VeriSign's contract to operate the master database for .com expires in November 2007, which offers ICANN an opportunity to try to insert the requirement during the renewal process. ICANN's Pritz declined to comment, saying "it's not appropriate at this stage of the game to speculate about the .com [process]."
Shifting sources of revenue
Under its existing agreement with ICANN, VeriSign is permitted to charge resellers $6 for each .com or .net name, a condition that effectively imposes a price floor for each domain.

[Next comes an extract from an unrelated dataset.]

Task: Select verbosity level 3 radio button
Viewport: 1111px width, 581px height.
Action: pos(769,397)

GoDaddy charges $8.95 for a .com or .net domain, for example, while Yahoo Domains will sell the first domain a customer purchases for $4.98 and the remainder for $9.95. Other suffixes with lower price floors are cheaper: The market price for a .biz domain is around $5.
When the bidding to run .net is complete a few months from now, the winning bidder is expected to come up with an annual per-domain charge that's under $6. Even with the additional 75-cent fee imposed, ICANN estimates, consumers will pay less than they do today -- though critics argue that domain name owners would save even more money if ICANN didn't levy a new tax.

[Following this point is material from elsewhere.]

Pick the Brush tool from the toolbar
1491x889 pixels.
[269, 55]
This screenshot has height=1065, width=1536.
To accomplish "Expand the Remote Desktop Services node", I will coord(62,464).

"The way they're going about implementing this tax is sneaky," said Arrison of the Pacific Research Institute. "But it's more than that. It's devious. People won't necessarily notice because if the price goes down, who will complain? It's cause for worry that it's being done in such a careful way."
Crawford, the Cardoza law professor, says the problem stems from unaccountability. "The US Department of Commerce doesn't want to appear to be delegating ICANN any power, so as a result it's not exercising any oversight authority. So ICANN is effectively responsible to no one."